-- Available data follows --

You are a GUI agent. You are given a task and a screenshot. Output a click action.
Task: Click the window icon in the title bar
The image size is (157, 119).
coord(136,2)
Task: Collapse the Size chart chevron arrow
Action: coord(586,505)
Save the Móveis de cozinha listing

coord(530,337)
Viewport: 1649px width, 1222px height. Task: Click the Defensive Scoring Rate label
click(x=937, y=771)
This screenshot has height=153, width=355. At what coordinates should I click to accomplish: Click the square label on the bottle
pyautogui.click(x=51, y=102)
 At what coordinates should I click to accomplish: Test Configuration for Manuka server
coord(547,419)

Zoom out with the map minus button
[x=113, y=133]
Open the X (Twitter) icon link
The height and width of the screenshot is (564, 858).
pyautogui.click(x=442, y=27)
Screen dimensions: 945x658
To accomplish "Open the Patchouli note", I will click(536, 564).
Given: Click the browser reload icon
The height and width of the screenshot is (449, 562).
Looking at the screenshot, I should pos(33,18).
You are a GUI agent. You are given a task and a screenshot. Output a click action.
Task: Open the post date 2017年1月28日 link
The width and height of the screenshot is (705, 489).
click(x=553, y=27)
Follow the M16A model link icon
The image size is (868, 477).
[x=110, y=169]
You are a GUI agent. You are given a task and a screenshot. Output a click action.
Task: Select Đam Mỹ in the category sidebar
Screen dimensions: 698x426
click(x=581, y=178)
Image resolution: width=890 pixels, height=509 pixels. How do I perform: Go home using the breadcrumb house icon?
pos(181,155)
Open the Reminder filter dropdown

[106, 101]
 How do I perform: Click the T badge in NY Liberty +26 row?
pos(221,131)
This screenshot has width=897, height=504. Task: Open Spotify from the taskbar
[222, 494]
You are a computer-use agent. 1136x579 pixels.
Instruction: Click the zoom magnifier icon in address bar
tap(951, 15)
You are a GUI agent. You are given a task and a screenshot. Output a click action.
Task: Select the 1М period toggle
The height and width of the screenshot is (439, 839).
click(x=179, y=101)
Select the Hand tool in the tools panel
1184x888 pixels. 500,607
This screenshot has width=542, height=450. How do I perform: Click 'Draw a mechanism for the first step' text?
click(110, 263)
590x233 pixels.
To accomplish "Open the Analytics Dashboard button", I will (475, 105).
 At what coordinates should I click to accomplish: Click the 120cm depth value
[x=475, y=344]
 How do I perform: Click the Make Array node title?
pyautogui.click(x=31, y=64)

-- Available data concluded --

Nothing but the lines from the one with "Zoom out with the map minus button" through the last line of the records above should be retyped, and those word for word.

Zoom out with the map minus button
[x=113, y=133]
Open the X (Twitter) icon link
The height and width of the screenshot is (564, 858).
pyautogui.click(x=442, y=27)
Screen dimensions: 945x658
To accomplish "Open the Patchouli note", I will click(536, 564).
Given: Click the browser reload icon
The height and width of the screenshot is (449, 562).
Looking at the screenshot, I should pos(33,18).
You are a GUI agent. You are given a task and a screenshot. Output a click action.
Task: Open the post date 2017年1月28日 link
The width and height of the screenshot is (705, 489).
click(x=553, y=27)
Follow the M16A model link icon
The image size is (868, 477).
[x=110, y=169]
You are a GUI agent. You are given a task and a screenshot. Output a click action.
Task: Select Đam Mỹ in the category sidebar
Screen dimensions: 698x426
click(x=581, y=178)
Image resolution: width=890 pixels, height=509 pixels. How do I perform: Go home using the breadcrumb house icon?
pos(181,155)
Open the Reminder filter dropdown

[106, 101]
 How do I perform: Click the T badge in NY Liberty +26 row?
pos(221,131)
This screenshot has width=897, height=504. Task: Open Spotify from the taskbar
[222, 494]
You are a computer-use agent. 1136x579 pixels.
Instruction: Click the zoom magnifier icon in address bar
tap(951, 15)
You are a GUI agent. You are given a task and a screenshot. Output a click action.
Task: Select the 1М period toggle
The height and width of the screenshot is (439, 839).
click(x=179, y=101)
Select the Hand tool in the tools panel
1184x888 pixels. 500,607
This screenshot has width=542, height=450. How do I perform: Click 'Draw a mechanism for the first step' text?
click(110, 263)
590x233 pixels.
To accomplish "Open the Analytics Dashboard button", I will (475, 105).
 At what coordinates should I click to accomplish: Click the 120cm depth value
[x=475, y=344]
 How do I perform: Click the Make Array node title?
pyautogui.click(x=31, y=64)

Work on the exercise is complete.